An hour passed. The spring night began to storm. The boy and girl looked at each other between customers, uncertainly, worriedly. But neither of them left the other. After they closed and dimmed the store, they lingered. The girl smiled softly. She approached the boy, and he nodded. He would play.
She shrink-wrapped his hands with a blow dryer. She took his plasticked-over fingers and rubbed them along her neck. The boy tagged her cheek with a price gun.
“Come on,” he said. “I dare you.”
They creaked through swinging doors into the dark backroom. There were movies and packs of candy stacked to knee height, to waist height. There were full, heavy boxes on the backroom counter and empty ones on the floor. From the ceiling hung a string to pull to turn the light on, but they didn’t.
The boy could hear the girl’s excited breath.

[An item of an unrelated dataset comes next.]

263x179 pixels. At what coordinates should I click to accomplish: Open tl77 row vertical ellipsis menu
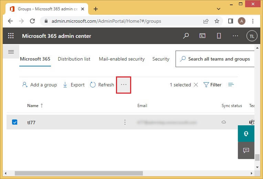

He felt his own skin wanting something, so he kissed her. They kissed for a while, and the boy’s mind did not wander. He lifted her skirt bottom and pinned the fabric between his hip and hers. He edged his thumb under the bottom of her shirt, glided the underside of her belly.

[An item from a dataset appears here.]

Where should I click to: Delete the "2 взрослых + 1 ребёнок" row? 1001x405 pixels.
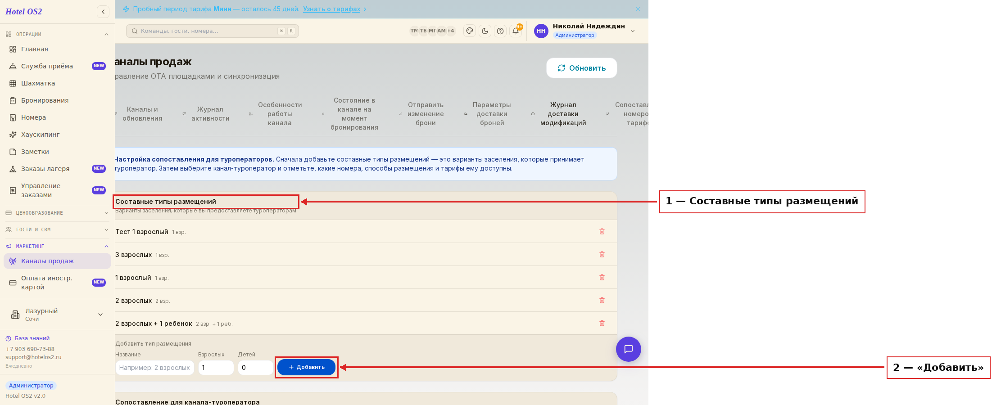click(x=602, y=323)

The girl closed her eyes, a pondering face he could barely make out through the dark.
“What should we do?” he asked. “What do you want?” she asked back.

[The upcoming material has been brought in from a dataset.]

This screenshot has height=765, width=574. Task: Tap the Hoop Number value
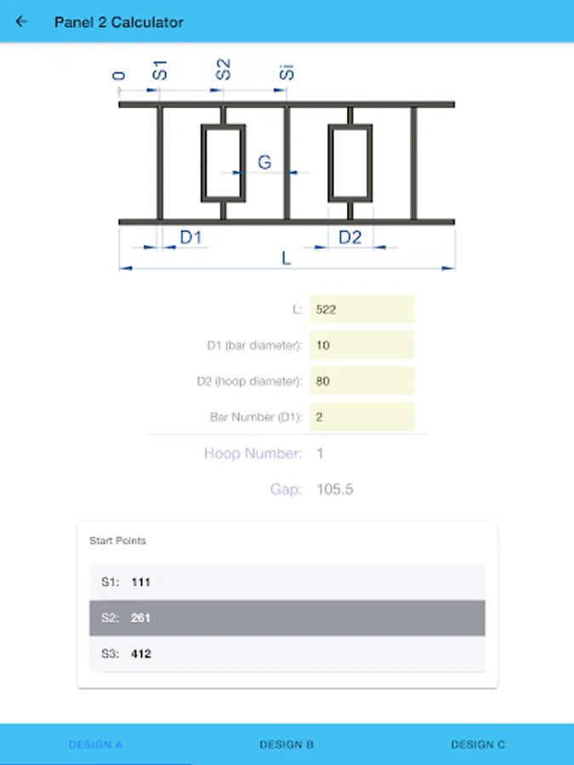click(320, 454)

“I don’t know.” He grabbed the skin above her hips and squeezed.
“Ouch,” she said.
He pulled her shirt up until it was off, and he clumsily unhooked her bra. He climbed his palm over her skin, under which breathed her lungs and beat her heart. He reached under her skirt to remove what was in his way, slipping them down her legs slowly.
“Not yet,” she said.
He kissed his way down her chest and stomach until he was kneeling before the standing girl. He ducked under the soft shelter of her skirt.
“No,” she said and took a small step back.
The boy gripped her ankles, felt the tendons tighten. He looked up, but there wasn’t light enough to see anything at all. So the boy blindly lifted his face, parted his lips, and he hunted himself in her.